Fortunately, an overwhelming majority of our state House and Senate voted “yes” to ban all PFAS chemicals from food packaging and firefighting foam.

These are the same toxins that have contaminated numerous wells near OLF in Coupeville and Ault Field in Oak Harbor.

Those of us on Navy-supplied bottled water since December 2016 know how long it will take to get clean water to our homes. First, an expensive filtration system, paid for by the Navy, will have to be built and maintained for the town of Coupeville.

Then pipelines will be laid and our plumbing flushed and tested. This will not be complete until fall 2019. Then our well will be gone and we will be paying Coupeville water bills.

Meanwhile, we cannot sell our homes and must continue to use toxic water for showering, laundry and dishwashing. There is nothing in nature that will detoxify PFAS chemicals. It takes 1150 degrees centigrade in a special furnace.

The six PFAS chemicals in our water accumulate in the body up to 100 times the amount in our wells. Blood tests we paid for have verified that fact.

The new state ban on PFAS chemicals does not apply to federal facilities such as the Navy or SeaTac airport. We have asked the Navy to remove the current AFFF firefighting foam from the OLF because it is sited above a totally unprotected aquifer. They have declined to do so or buy substitute non-fluorine based foam. Had the ban been in place when Issaquah’s main well was polluted by its own fire departments AFFF practice, the town would have saved the millions of dollars that it ended up passing on to its customers.

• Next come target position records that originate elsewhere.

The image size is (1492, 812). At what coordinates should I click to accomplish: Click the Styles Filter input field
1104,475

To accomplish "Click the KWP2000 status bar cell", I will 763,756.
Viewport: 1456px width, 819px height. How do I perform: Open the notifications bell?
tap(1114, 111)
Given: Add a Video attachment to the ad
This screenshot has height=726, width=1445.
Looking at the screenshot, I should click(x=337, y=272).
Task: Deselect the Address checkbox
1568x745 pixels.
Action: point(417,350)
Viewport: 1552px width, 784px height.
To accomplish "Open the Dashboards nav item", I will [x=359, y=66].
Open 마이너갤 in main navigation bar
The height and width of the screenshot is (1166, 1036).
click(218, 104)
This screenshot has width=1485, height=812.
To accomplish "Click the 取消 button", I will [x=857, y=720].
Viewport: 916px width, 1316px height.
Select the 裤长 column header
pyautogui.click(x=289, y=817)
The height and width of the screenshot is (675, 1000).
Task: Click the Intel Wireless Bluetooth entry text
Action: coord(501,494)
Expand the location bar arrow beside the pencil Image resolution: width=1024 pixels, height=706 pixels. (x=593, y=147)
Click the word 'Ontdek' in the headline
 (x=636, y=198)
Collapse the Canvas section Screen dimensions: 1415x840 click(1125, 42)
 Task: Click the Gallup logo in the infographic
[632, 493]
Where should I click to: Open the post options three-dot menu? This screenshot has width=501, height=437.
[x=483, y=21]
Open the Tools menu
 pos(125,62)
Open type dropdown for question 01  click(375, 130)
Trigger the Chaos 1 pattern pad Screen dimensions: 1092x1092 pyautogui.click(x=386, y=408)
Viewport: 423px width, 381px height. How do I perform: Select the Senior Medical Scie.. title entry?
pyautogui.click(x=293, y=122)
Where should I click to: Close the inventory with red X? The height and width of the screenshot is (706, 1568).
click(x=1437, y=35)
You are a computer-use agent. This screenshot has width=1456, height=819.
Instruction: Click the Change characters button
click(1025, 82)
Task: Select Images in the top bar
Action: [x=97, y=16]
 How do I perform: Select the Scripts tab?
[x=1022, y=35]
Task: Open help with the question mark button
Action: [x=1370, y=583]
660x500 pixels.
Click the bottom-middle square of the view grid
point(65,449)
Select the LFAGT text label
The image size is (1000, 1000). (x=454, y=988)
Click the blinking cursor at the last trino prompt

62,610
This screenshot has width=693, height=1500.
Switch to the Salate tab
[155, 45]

When I presented my research on AFFF and substitute foams to the Island County Board of Health on Feb. 17, 2017, Commissioner Jill Johnson termed my presentation hysterical and Commissioner Hannold stomped out of the meeting and slammed the door.

They must have thought that trying to upgrade our county firefighters AFFF to a safe substitute had something to do with the Navy. Undeterred, I then went before the three Island County Fire commissioners for a rational discussion.

At the state capitol, Toxic Free Futures presented the two bills along with testimony from the Washington State Firefighting Council: “Our job is hazardous enough, give us tools that won’t make us sick or pollute the environment.”

I spoke on the medical toxicity and what it is like to live with a toxic well. I also presented the data from Fairchild AFB where PFAS based AFFF took away the water supply of 9,600 people.

The conservative politicians from Eastern Washington knew how precious clean drinking water is.

Why then did Sen. Barbara Bailey and Rep. Dave Hayes vote “no” on banning PFAS in both AFFF and in food packaging? Be careful who you vote for.